The Royal Conservatory of Music, also known as The Royal Conservatory, is one of the largest and most respected music education institutions in the world. Providing the definitive standard in music education through its curriculum, assessment, performance, and teacher education, the programs of The Royal Conservatory have had a substantial impact on the lives of millions globally.

The Royal Conservatory has helped to train a number of great artists including Glenn Gould, Oscar Peterson, David Foster, Sarah McLachlan, Angela Hewitt, and Diana Krall. Motivated by its powerful mission to develop human potential through music and the arts, The Royal Conservatory has emerged over the last two decades as a leader in the development of arts-based programs that address a wide range of social issues.

The Conservatory was founded by Edward Fisher in 1886 as The Toronto Conservatory of Music. In 1947, King George VI incorporated The Conservatory through royal charter. Michael Foulkes is the current Chair of the Board and Dr. Peter Simon is the President.

Headquartered in Toronto on Bloor Street West, the Conservatory building was designated a National Historic Site of Canada in 1995 in recognition of the institution's significant influence on music education in Canada. In March 2011, Carnegie Hall and The Royal Conservatory announced their partnership to create the Carnegie Hall Royal Conservatory Achievement Program (The Achievement Program), a national system of music study and assessment for students and teachers.

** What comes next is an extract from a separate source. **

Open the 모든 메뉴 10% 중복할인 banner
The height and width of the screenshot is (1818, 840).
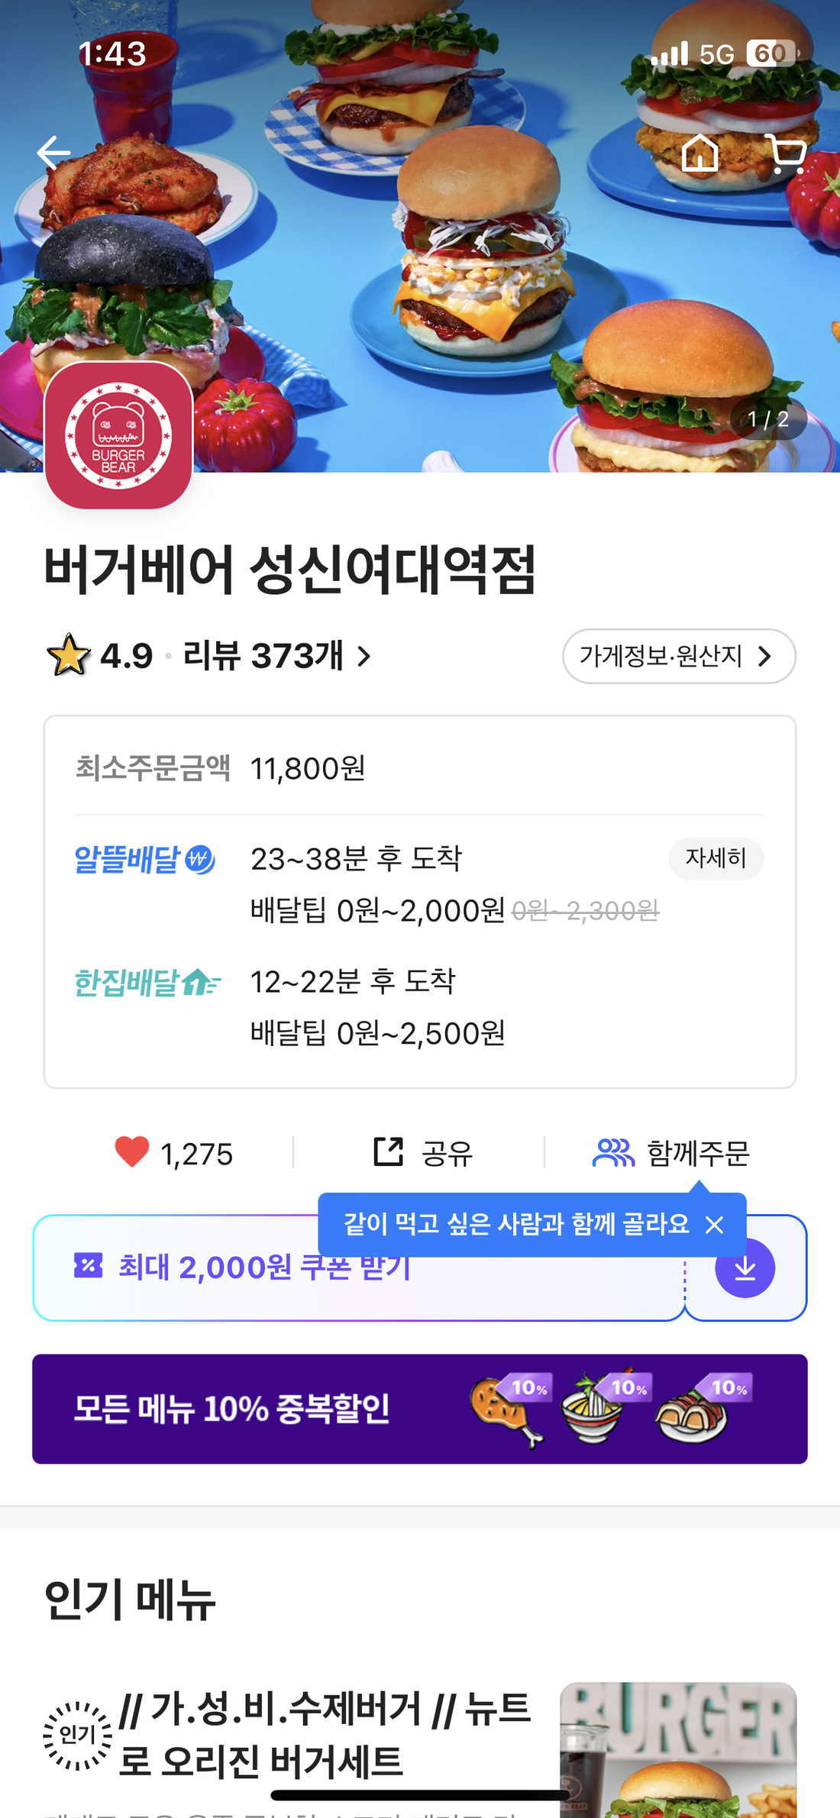tap(419, 1409)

The Conservatory was founded in 1886 as The Toronto Conservatory of Music and officially opened in September 1887, located on two floors above a music store at the corner of Dundas Street and Yonge Street. Its founder Edward Fisher was a young organist born in the United States. The Conservatory became the first institution of its kind in Canada: a school dedicated to the training of singers and musicians, and also to instilling a love of music in young children.

The Conservatory's initial intake was just over 100, and by its second quarter this number had grown to nearly 300 as its reputation quickly spread. In 1897, the organization purchased a new property at College Street and University Avenue to accommodate its rapid expansion. From its earliest days it was affiliated with the University of Toronto with the purpose of preparing students for degree examinations and shared its premises with the University's Faculty of Music from 1919.

In 1906, Frank Welsman -- who became the principal of The Conservatory -- founded and directed the Toronto Conservatory Orchestra, which became the Toronto Symphony Orchestra two years later.

Offering professional training, a national examination system, and a faculty of distinguished musicians, The Conservatory continued to grow. It became one of the dominant musical institutions in Canada where some of the country’s leading musicians trained. In 1924, the Canadian Academy of Music merged with The Conservatory. Glenn Gould -- arguably its most outstanding pupil -- studied theory, organ, and piano, graduating at the age of 12 in 1946 with an ARCT diploma of the highest honours.

In 1947, King George VI awarded The Conservatory its royal charter in recognition of its status as one of the Commonwealth's greatest music schools. The Toronto Conservatory of Music became The Royal Conservatory of Music.

During Ettore Mazzoleni's term as principal (1945–68), The Conservatory grew rapidly. Mazzoleni had been director of the Conservatory Orchestra since 1934. Two other prominent figures who contributed to the achievements of this period were chairman of the board Edward Johnson (who served from 1947–59) and Arnold Walter, who was appointed director of the new Senior School in 1946. The Senior School offered a two-year program with professional performance training combined with related courses in theory and history. The initial success of the project gave rise to a three-year program leading to an Artist Diploma, as well as The Conservatory's Opera School (begun in 1946), which provided training in all aspects of opera production. These developments led to the creation of the Royal Conservatory Opera Company, which went on to become the Canadian Opera Company in 1959.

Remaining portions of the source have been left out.